• Extracted text
Content starts
In Greek mythology, Polynices (also Polyneices) (/ˌpɒlᵻˈnaɪsiːz/; Πολυνείκης) was the son of Oedipus and either Jocasta or Euryganeia, and the brother of Eteocles, Antigone, and Ismene. When Oedipus discovered that he had killed his father and married his mother, he blinded himself and left Thebes, leaving Polynices and Eteocles to rule jointly. However, due to a curse placed upon them by Oedipus, their agreement quickly fell apart, and a war for the kingdom ensued. During battle, the brothers killed each other.

Polynices is a central character in the Theban Cycle, a set of stories famous in ancient Greece. He is most well-known from three 5th century BC tragic plays by Sophocles known as the Three Theban Plays: Oedipus Rex, Oedipus at Colonus, and Antigone, with his death and burial being the main driver of the plot of Antigone. He also features prominently in the Thebaid, Aeschylus' play Seven Against Thebes, and Statius' Thebaid. The story and his character was also of interest to ancient Greek philosophers, and was discussed by Aristotle, Plato, and Epictetus.
Content ends
• Check your understanding
**A.** Rewrite the paragraph of the text on Polynices that begins "Polynices is a central character" as a short bulleted list that keeps its main facts.
**B.** Answer these questions from the text on Polynices:
(i) Who were the brothers and sisters of Polynices?
(ii) In which play are his death and burial the main driver of the plot?
(iii) Which ancient Greek philosophers discussed his story and character?

Stored data entries:
Content starts
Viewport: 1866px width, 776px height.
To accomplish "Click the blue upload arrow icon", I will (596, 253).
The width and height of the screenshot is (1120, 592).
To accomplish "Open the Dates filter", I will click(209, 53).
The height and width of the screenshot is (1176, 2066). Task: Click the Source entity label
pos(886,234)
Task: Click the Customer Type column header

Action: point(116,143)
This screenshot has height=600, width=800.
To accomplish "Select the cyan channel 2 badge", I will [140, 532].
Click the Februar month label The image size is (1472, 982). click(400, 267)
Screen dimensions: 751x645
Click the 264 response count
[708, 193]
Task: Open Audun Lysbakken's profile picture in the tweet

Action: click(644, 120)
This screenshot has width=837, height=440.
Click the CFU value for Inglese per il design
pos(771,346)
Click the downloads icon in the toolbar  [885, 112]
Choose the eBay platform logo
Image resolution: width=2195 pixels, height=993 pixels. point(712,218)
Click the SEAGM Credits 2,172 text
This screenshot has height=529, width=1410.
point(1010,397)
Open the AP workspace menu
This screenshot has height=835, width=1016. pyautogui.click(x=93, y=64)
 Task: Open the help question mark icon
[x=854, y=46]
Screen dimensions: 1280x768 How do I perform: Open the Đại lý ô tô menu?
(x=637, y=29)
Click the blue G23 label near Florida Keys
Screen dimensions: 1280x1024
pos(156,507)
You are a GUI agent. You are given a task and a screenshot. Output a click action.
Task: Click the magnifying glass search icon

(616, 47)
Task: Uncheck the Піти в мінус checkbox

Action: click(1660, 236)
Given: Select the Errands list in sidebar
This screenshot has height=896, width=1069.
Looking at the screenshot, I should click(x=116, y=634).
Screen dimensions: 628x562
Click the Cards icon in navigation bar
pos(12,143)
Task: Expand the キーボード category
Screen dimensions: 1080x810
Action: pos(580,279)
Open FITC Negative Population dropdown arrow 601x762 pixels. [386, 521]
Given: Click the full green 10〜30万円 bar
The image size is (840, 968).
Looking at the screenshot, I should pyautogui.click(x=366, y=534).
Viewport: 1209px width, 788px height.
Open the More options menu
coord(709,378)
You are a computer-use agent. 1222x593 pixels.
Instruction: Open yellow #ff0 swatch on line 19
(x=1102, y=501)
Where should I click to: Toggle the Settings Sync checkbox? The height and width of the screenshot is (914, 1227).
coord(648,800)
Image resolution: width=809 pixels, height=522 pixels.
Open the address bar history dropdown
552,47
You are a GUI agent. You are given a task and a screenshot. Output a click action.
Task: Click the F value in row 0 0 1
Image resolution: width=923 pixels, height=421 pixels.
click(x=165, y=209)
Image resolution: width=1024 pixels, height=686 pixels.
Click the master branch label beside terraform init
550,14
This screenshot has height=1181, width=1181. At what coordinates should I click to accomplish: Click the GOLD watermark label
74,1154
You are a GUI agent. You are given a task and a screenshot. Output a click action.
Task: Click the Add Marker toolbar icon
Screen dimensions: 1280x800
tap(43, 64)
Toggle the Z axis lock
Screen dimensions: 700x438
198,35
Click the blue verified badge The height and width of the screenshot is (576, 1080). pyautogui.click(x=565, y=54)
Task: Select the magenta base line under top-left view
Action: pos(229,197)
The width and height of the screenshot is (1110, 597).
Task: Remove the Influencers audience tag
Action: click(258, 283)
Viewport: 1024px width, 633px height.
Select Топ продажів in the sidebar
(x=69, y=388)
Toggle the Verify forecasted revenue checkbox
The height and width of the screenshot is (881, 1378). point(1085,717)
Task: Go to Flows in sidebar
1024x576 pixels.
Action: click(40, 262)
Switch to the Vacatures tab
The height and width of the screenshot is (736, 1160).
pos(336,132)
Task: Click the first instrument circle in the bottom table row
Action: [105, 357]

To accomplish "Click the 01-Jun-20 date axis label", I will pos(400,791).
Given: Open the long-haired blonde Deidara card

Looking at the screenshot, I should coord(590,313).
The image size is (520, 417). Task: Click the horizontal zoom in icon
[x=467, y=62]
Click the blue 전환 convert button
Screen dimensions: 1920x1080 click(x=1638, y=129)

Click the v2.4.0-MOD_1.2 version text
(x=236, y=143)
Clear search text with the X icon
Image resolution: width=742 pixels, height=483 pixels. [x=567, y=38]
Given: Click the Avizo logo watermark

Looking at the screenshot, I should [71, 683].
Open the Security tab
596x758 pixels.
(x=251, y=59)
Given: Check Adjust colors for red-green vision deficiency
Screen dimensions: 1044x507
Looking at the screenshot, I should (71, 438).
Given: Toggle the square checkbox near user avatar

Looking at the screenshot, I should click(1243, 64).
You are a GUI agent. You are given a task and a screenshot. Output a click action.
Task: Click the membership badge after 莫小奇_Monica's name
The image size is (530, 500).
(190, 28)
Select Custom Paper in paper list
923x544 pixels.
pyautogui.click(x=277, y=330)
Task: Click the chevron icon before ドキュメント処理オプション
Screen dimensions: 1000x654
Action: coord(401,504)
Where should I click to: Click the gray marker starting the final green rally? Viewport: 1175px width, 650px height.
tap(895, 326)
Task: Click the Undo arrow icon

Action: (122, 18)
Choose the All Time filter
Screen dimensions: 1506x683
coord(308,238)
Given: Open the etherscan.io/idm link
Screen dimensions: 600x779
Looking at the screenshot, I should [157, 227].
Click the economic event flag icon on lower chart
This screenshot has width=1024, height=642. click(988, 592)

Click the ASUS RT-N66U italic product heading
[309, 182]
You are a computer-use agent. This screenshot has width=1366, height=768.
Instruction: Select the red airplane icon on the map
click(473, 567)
Content ends
• Results for each task
**A.**
- Polynices is a central character in the Theban Cycle, a set of stories famous in ancient Greece.
- He is best known from Sophocles' three 5th century BC tragic plays, the Three Theban Plays: Oedipus Rex, Oedipus at Colonus, and Antigone.
- His death and burial are the main driver of the plot of Antigone.
- He also features prominently in the Thebaid, Aeschylus' Seven Against Thebes, and Statius' Thebaid.
- Aristotle, Plato, and Epictetus discussed his story and character.

**B.**
(i) Eteocles, Antigone, and Ismene.
(ii) Antigone.
(iii) Aristotle, Plato, and Epictetus.